Vengo a pedir que cese la pobreza, la inmundicia, la tristeza, la ruptura, la hipocresía; vengo a detener el fuego que marchita las flores, el humo que ennegrece la sangre, la furia que nubla el espíritu y la incredulidad que ahoga el alma. Vengo a detener la lágrima que rueda y se seca en el terreno de la desesperanza; a detener la mordida que se come su propia carne y muere intoxicado.

Vine a pedirte que dejes de obstruir el rumbo natural de la vida. ¿Por qué lo complicas tanto? ¿Por qué no has tenido el suficiente carácter para hacer y predicar algo tan humanamente posible?... ¿No será que eres parte del problema?. Me da miedo tu respuesta.

El silencio también tiene su fuerza, su propia frecuencia… y si con frecuencia se calla, con mucha más razón se debe callar: el que mucho calla pronto pierde su derecho a hablar, a ser él mismo, ateniéndose a lo que alguien más quiere que sea. Sencillamente, lo posé. El principio más básico de libertad del hombre consiste en poder pensar libremente y así hacerse de una voz, como de oídos que escuchen otras voces, sabiendo lo que es tener el valor de hablar.

Léase en voz alta que no me agrada el silencio que quema las gargantas, porque si he de morir quemada, al menos mi consciencia quedará tranquila de que, hasta en el último de mis gritos, ni el ardor de las llamas pudo acallar mi espíritu.

Estoy aquí parada en el infierno, en un lugar cuya entrada es el nacimiento; hace un tiempo perfecto para lanzar las llamas, porque todos estamos al borde de la inanición; momento ideal para mantener la lengua guardada para uno, y nunca mostrar señal de que estás sediento, porque aquí el que te estira la mano, se alimenta de tu ingenuidad.

Estás parado en México donde lo que nos falta es reconocer la abundancia, donde el pasado nos persigue a centímetros y, en nuestro caminar, los zapatos se hacen tierra. Necesitamos calzar nuevas ideas, aprendizaje; gritar nuevas voces y sumar intenciones.

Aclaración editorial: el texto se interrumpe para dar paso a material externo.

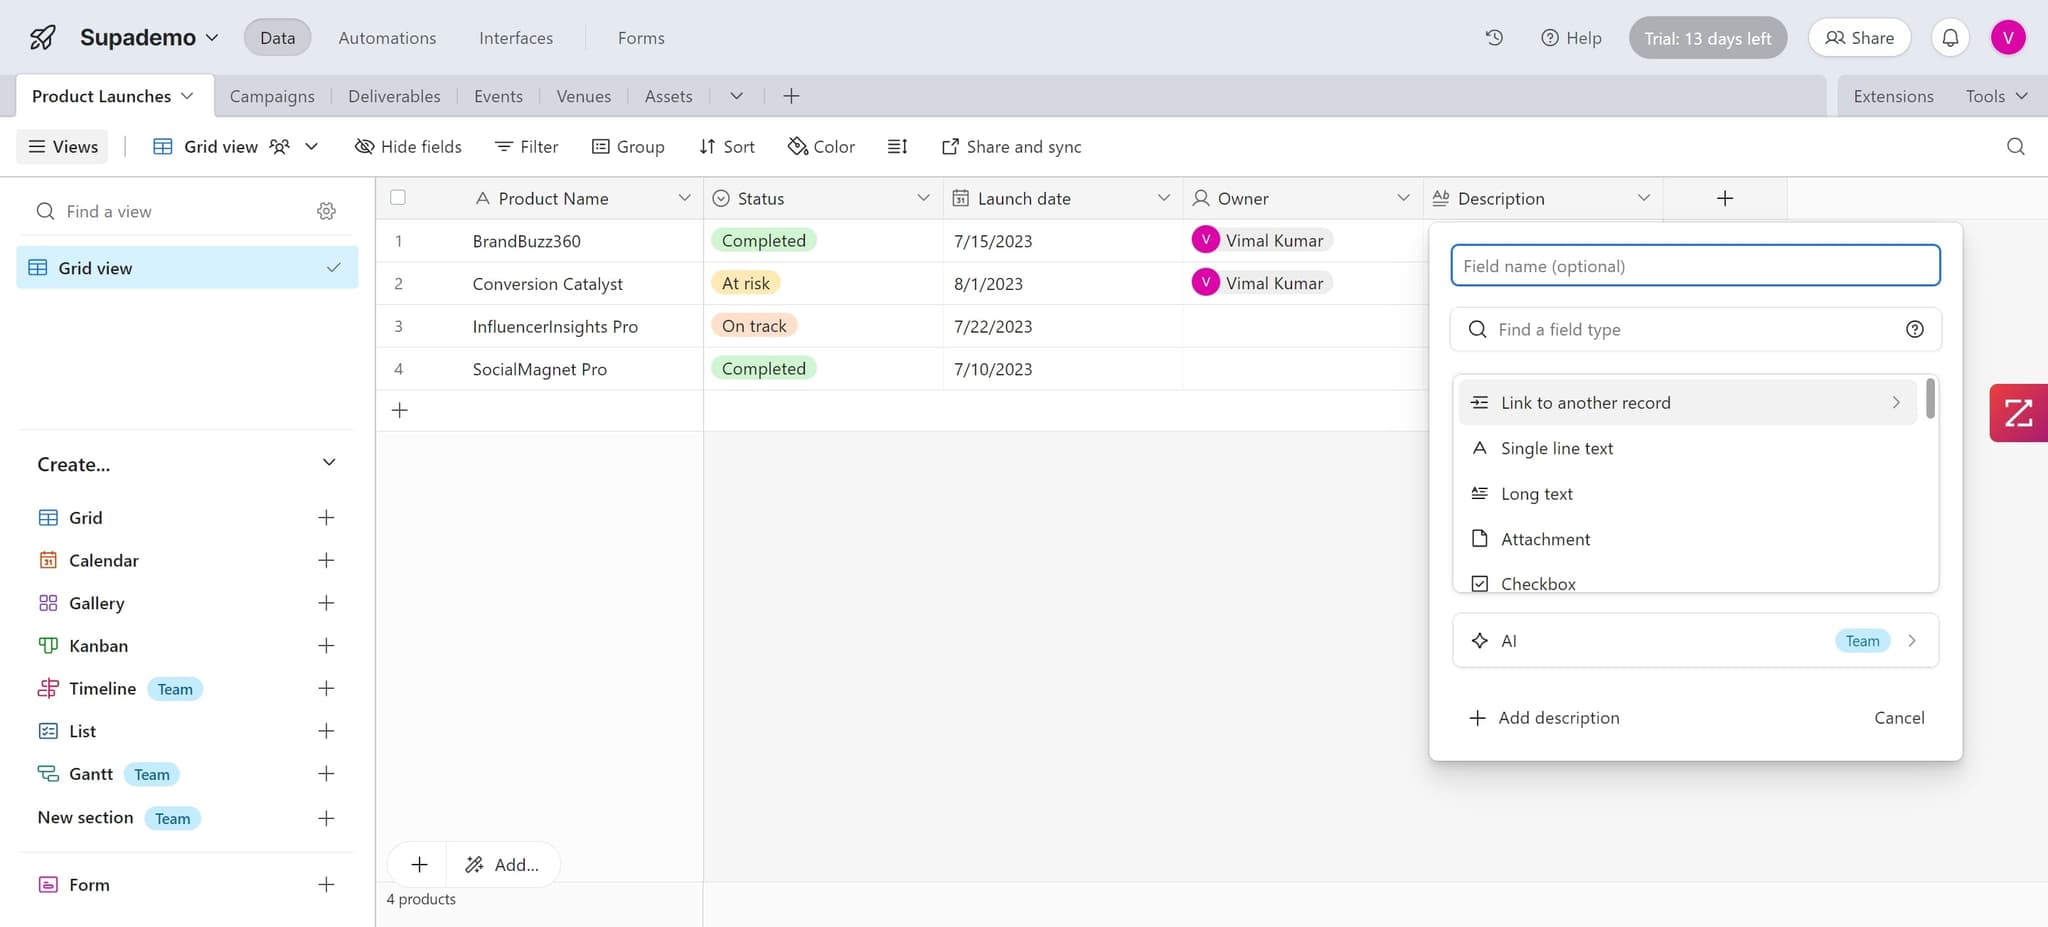Open the Tools dropdown menu
The height and width of the screenshot is (927, 2048).
1995,96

Necesitamos leer más en voz alta el texto de las calles, donde se esconden las obviedades; las heridas se camuflan con la suciedad, y la infección toca nuestras raíces. Detuve mi camino porque no quiero ir más allá sin romper la sordera que circunda el cúmulo de ruidos inconscientes y torpes. Léeme en voz alta, y escucharás tu propia voz.